Training Data Score: 0.9975409272252029
Testing Data Score: 0.9917457697069748


In [7]:
# Train a Random Forest Classifier model (n_estimators=5) and print the model score
clf = RandomForestClassifier(random_state=1, n_estimators=5).fit(X_train_scaled, y_train)
print(f'Training Data Score: {clf.score(X_train_scaled, y_train)}')
print(f'Testing Data Score: {clf.score(X_test_scaled, y_test)}')

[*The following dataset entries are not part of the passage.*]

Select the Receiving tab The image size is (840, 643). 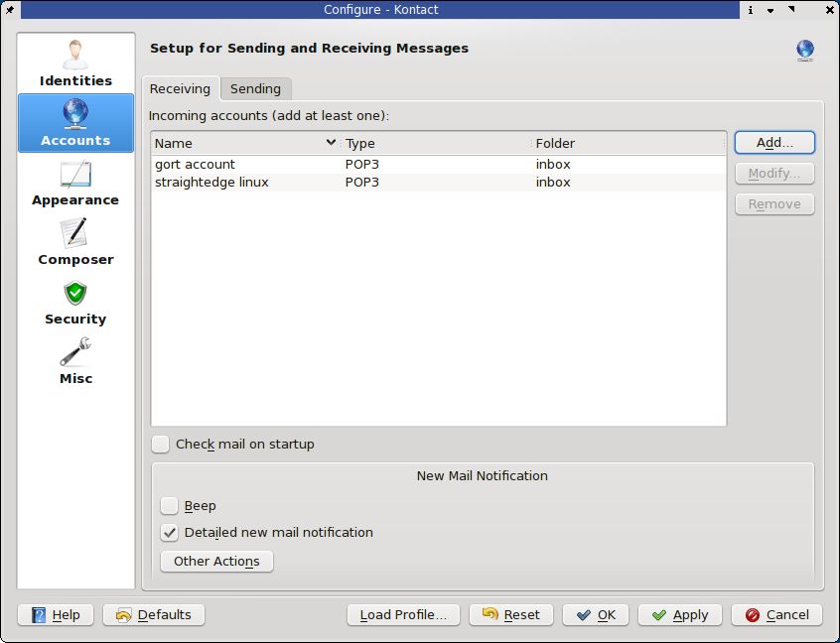180,89
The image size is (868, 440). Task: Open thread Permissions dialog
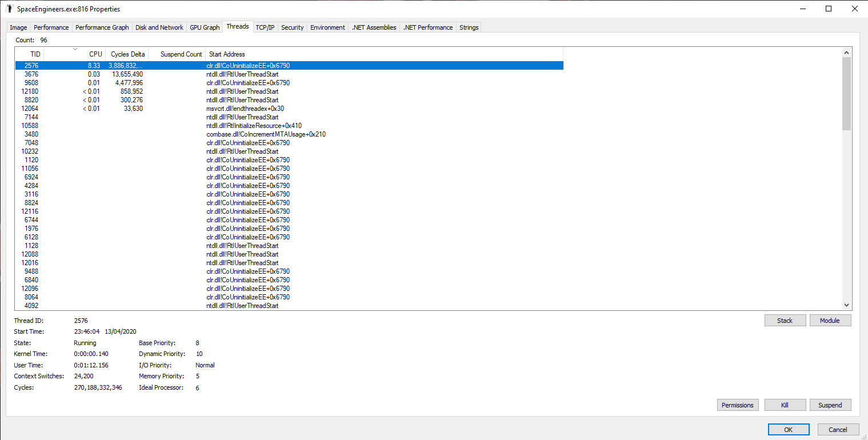coord(737,405)
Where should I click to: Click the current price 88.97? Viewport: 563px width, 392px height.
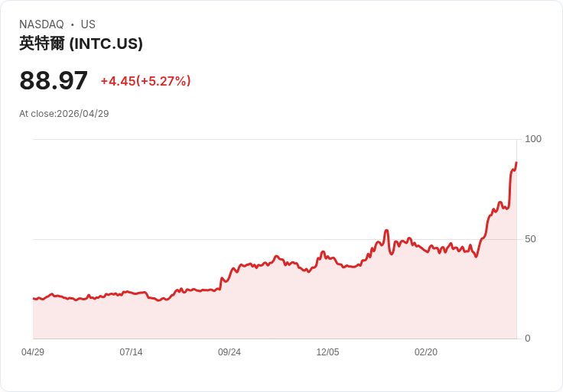[54, 81]
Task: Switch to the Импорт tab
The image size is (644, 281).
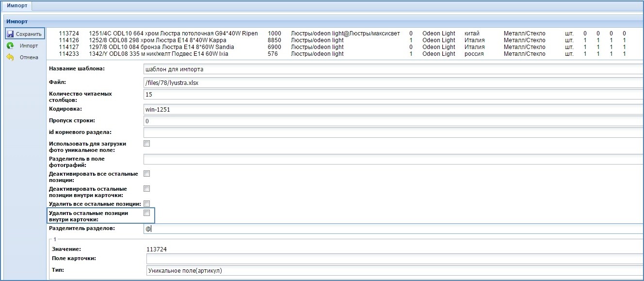Action: [x=16, y=6]

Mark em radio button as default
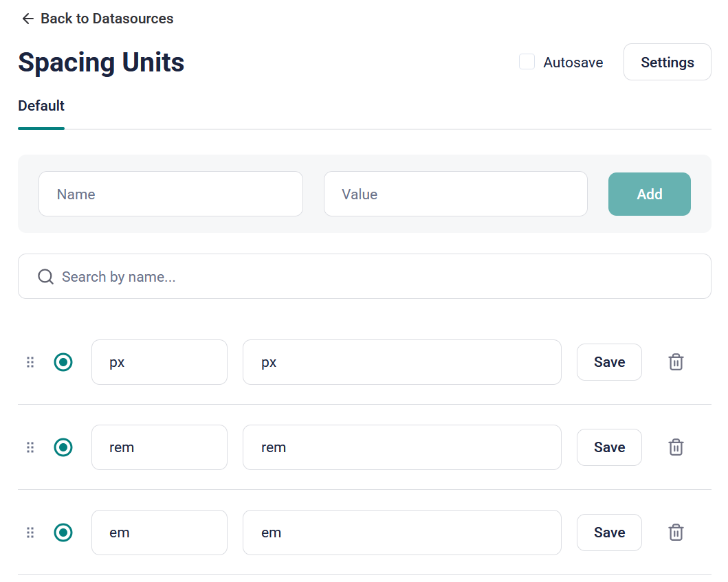click(63, 533)
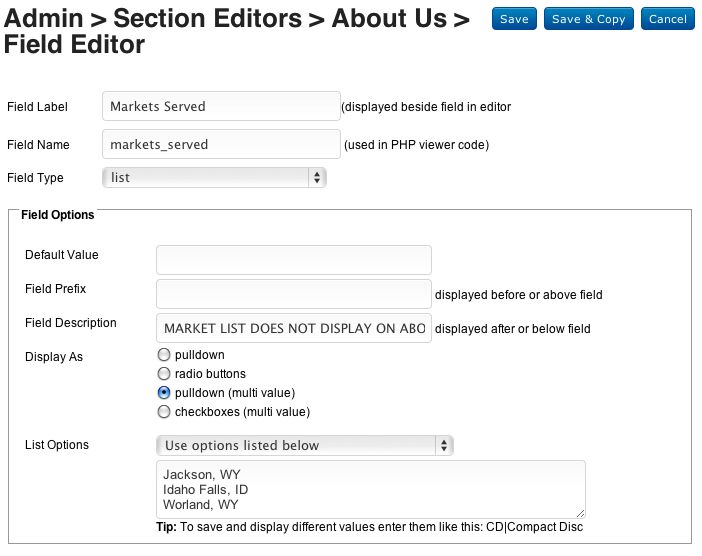This screenshot has width=702, height=556.
Task: Click the Field Type dropdown arrows
Action: [x=317, y=178]
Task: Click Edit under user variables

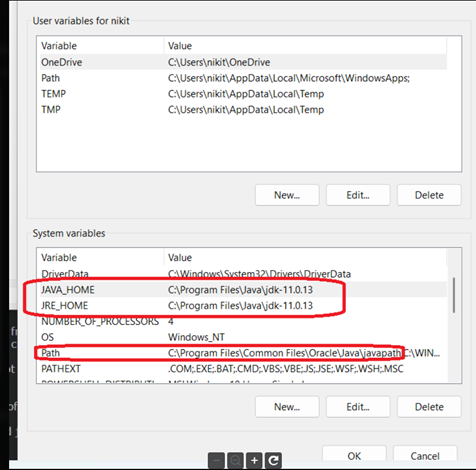Action: [x=358, y=195]
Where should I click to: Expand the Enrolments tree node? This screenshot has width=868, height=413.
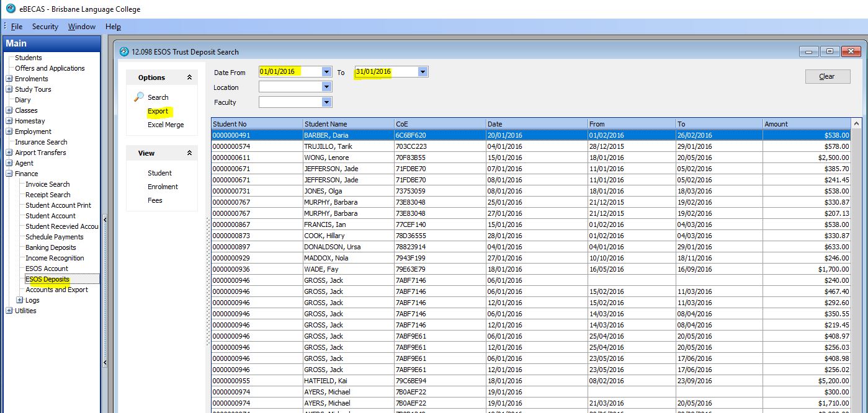tap(9, 79)
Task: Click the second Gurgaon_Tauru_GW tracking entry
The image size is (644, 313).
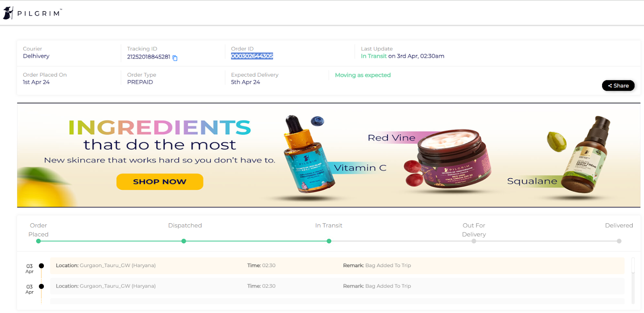Action: pyautogui.click(x=337, y=286)
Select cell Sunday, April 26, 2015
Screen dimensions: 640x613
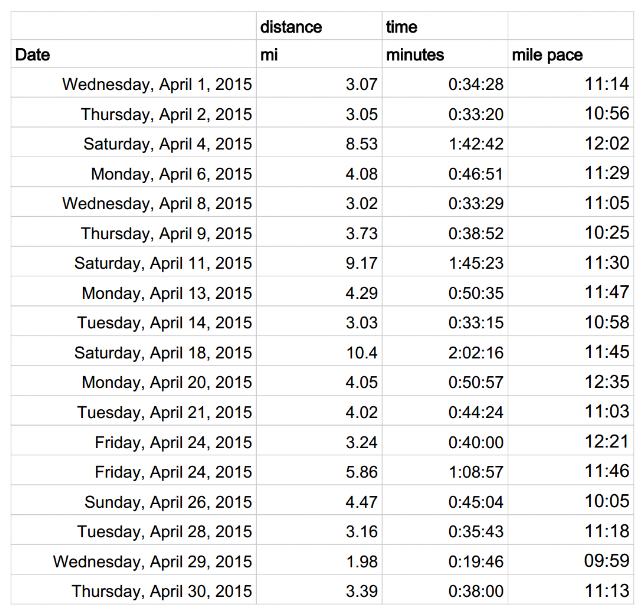133,500
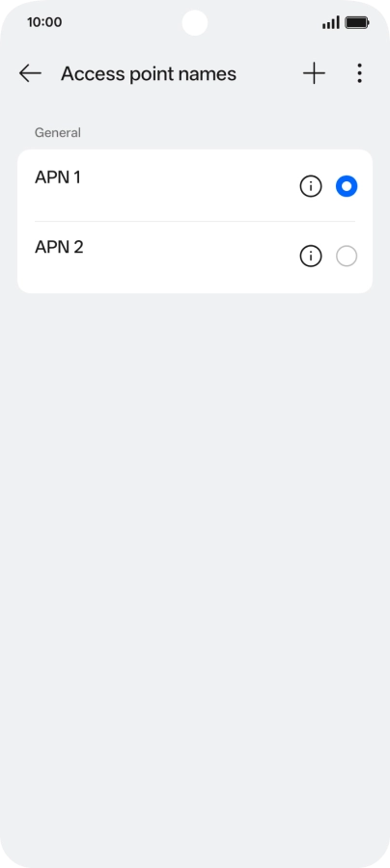Open the three-dot more options menu
Image resolution: width=390 pixels, height=868 pixels.
pyautogui.click(x=359, y=73)
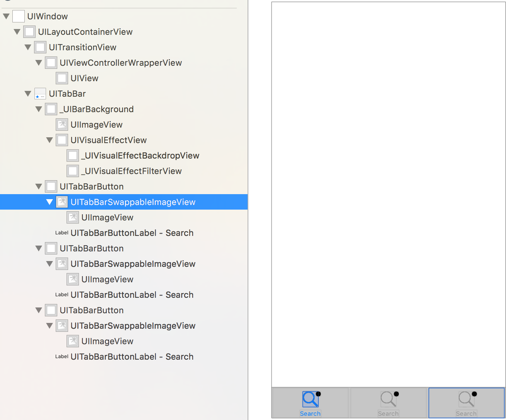The height and width of the screenshot is (420, 506).
Task: Click the middle gray magnifying glass tab icon
Action: [388, 400]
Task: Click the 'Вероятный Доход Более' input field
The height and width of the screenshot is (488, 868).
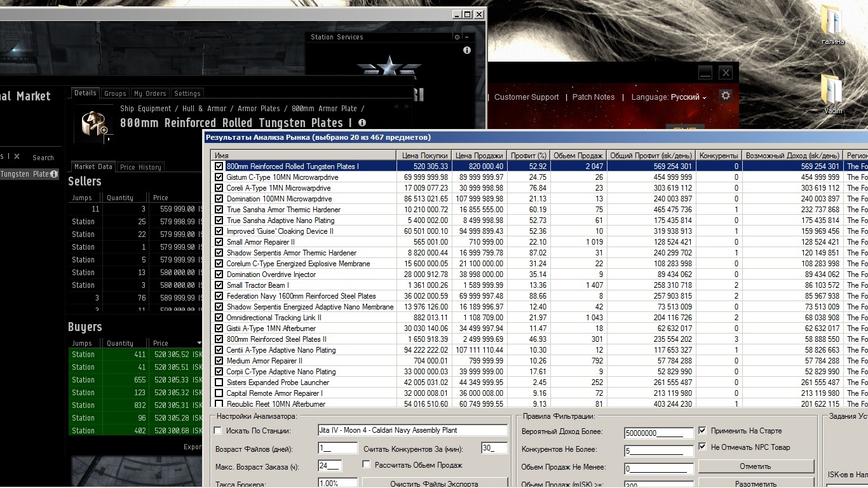Action: click(658, 433)
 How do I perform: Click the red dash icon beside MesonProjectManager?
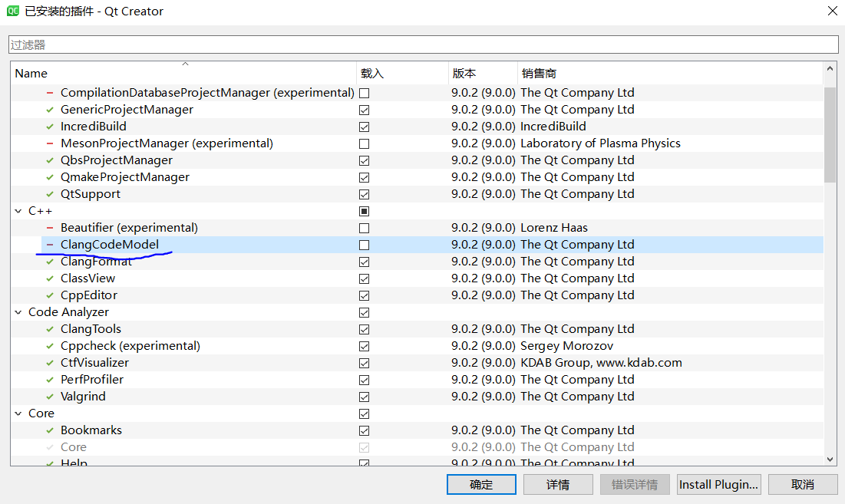coord(50,143)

Training Data Score: 0.9966295226303481
Testing Data Score: 0.9911267024349979


*Which model performed better? How does that compare to your prediction? Replace the text in this markdown cell with your answers to these questions.*

> Both models had very high training data and test data scores around 0.99.
>
> The Logistic Regression Model performed very well finding the relationship between multiple independent variables and the dependent variable (loan status) very quickly.
>
> The Random Forest Classifier also performed very well. Although it took this model significantly longer to achieve those results. One way to speed up the process would be to reduce the number of estimators from 500 down to 5. This also produced a good result and would be acceptable to use in this situation because the training and test scores were very similar meaning we did not overfit the data.
>
> In conclusion, either model is fine, but the Logistic Regression model is simple and fast and sometimes it is best not to overcomplicate it.